Around the inner court, in the sumptuous Roman houses and the country villas of the patricians, were built other rooms, dining-halls, no longer called triclinium but triclinia in the plural, as admitting more than the number of nine persons reclining on the conventional three couches, to dine at once. In the city itself room was probably wanting in private houses for such expansion, the houses being in streets already laid out. In the villas there was no such restriction. These halls were built to face different quarters of the compass and to be used according to the season. Verna and autumnalis looked to the east, hyberna to the west, Æstiva to the north. Œci were other rooms still larger; and glass windows were to be found in them. In a painting now in the Kensington museum, no. 653, given by the emperor Napoleon the third, glazed windows can be distinguished, divided by upright mullions and transoms of wood, such as were constructed in English houses in the seventeenth century. The sleeping-rooms, cubicula, were small closets rather than rooms, closed in general by curtains or hangings, and disposed about the sides of the rooms between the courts, or round the outer courts themselves.

Besides the living and sleeping chambers, there were store-rooms for various kinds of food. Wearing apparel was kept in vestiaria, wardrobe rooms, fitted especially to store them in. It is doubtful whether the dresses were in chests: more probably in presses, or hanging on pegs.

The ornamental woodwork in some of these rooms was rich in the extreme. The outer vestibule was protected by an overhanging balcony or by the projecting rafters of the roof of the first portion of the house, according as rooms were built over that portion or not. It was in some instances enclosed by carved or trellised woodwork. The doors were generally in two halves and could be closed with locks, which in the age of the empire were thoroughly understood, with latchets secured by a pin or with a wooden bar. The term obserare was used when the security of a bar was added. The hinge was a pin or peg at the top and bottom which turned in a socket. Metal hinges strapped over the wood frame were not unknown: and bronze hinges are in the collection of the British museum. The decoration of the door, which was of wood, consisted principally of bronze mounts. The doorposts were ornamented with carving, sometimes inlaid with tortoiseshell and other rich materials. The woodwork was painted. Bedrooms were closed with doors; oftener by curtains. The windows were generally closed with shutters, hinged and in pairs. They were some six feet six inches above the level of the street, not beyond reach of the knocks and signals of friends outside. Wooden benches were usually provided in the vestibule.

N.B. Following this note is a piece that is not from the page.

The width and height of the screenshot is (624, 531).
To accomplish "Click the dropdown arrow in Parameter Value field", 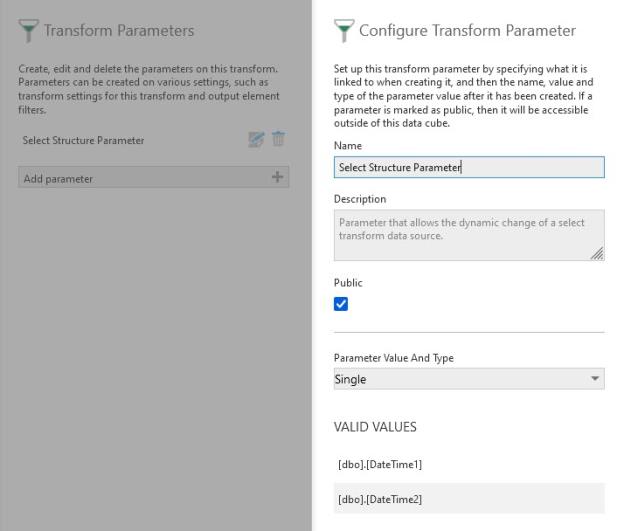I will pyautogui.click(x=595, y=379).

Besides the inlaid door frames, the ceilings of all the Roman rooms were very richly decorated. In more simple constructions the wood joists of the floor above, or the structure of the roof when no room surmounted it, were shown and painted; but in richer houses the timbers were covered with boards, and formed into coffers and panels, painted, gilt, and inlaid with ivory. This splendid system of decoration dates from the destruction of Carthage. Curved bearers from the upper part of the walls were added to form one kind of ceiling (camara), for which Vitruvius gives directions; and glass mosaics, like those used in the pavements, were inlaid on a plaster bed in the coffers. The cornices were of carved wood, or of plaster carved or modelled; the wood was always covered with a preparation of gesso, and gilt and painted like the walls.

An examination of the remains of Roman glass found at Pompeii and elsewhere, and of which excellent examples may be studied in the Kensington museum, seems to point to the use not only of mosaics made of dies, but of mouldings, borders, and panels moulded in coloured glass of magnificent hues, and with the finest stamped ornaments. These were occasionally gilt, or were made in relief, or with a coat of opaque white glass over the translucent material, which could be cut and modelled in the manner of cameos, and helped further to decorate the ceiling, always one of the most splendid features of the room.

The walls, when not painted, were sometimes hung with mirrors of glass blackened, or of silver, or of slabs of obsidian. They were of various sizes, sometimes large enough to reflect persons at full length. In the case of portable pictures, frames were added round them. Borders were certainly painted round frescoes. It is not to be supposed that paintings which could be exposed for sale, moved about, and hung up, could be finished round otherwise than by ornamental mouldings, or framework sufficient to protect and properly set them off.

Among the ornamental pieces of furniture were tripods, three-legged frames, forming the supports of tables, of altars, of braziers, sometimes of pieces of sculpture. These were generally of bronze, and original pieces obtained in various parts of Italy can be seen in the bronze room of the British museum. Some of these much exceed the height of high modern tables. They are light, and ornamented on the upper ends with animal or other heads; some with the beginning of a hind leg about halfway down. They were, however, frequently movable, and, like the piece in the cut on the preceding page from an example in the British museum, were made to contract by folding; the stays which connect the legs internally slipping up and down them by means of loops. Such pieces might serve as table legs, or would hold altar pans or common fire pans or support pots of flowers.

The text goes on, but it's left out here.